──────── The input ────────
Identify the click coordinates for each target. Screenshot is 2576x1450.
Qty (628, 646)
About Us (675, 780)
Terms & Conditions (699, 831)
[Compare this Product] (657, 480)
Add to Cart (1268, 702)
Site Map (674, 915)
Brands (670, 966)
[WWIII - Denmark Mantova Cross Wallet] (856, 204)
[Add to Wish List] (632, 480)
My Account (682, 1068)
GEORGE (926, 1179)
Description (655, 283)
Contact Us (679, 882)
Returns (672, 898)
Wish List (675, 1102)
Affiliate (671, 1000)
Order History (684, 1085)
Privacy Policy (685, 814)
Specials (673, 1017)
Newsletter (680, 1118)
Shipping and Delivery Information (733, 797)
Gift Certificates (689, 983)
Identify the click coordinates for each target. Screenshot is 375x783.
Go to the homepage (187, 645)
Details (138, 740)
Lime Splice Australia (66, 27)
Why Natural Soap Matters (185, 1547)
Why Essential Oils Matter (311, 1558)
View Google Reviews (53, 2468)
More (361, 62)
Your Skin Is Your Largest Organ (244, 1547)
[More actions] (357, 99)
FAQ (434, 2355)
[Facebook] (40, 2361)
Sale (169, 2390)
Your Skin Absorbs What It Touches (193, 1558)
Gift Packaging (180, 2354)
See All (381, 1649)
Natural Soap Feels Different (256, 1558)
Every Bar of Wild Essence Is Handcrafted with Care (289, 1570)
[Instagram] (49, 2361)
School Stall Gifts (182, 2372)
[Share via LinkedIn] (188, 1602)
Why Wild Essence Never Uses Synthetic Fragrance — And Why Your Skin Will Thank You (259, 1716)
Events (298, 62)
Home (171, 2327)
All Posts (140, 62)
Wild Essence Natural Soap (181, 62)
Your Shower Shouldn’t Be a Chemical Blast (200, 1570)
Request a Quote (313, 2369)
────────
Your goal → Only the lines from the one containing "Gift Packaging (180, 2354)" through the end of the entries above belong in the answer; repeat them exactly.

Finished task →
Gift Packaging (180, 2354)
See All (381, 1649)
Natural Soap Feels Different (256, 1558)
Every Bar of Wild Essence Is Handcrafted with Care (289, 1570)
[Instagram] (49, 2361)
School Stall Gifts (182, 2372)
[Share via LinkedIn] (188, 1602)
Why Wild Essence Never Uses Synthetic Fragrance — And Why Your Skin Will Thank You (259, 1716)
Events (298, 62)
Home (171, 2327)
All Posts (140, 62)
Wild Essence Natural Soap (181, 62)
Your Shower Shouldn’t Be a Chemical Blast (200, 1570)
Request a Quote (313, 2369)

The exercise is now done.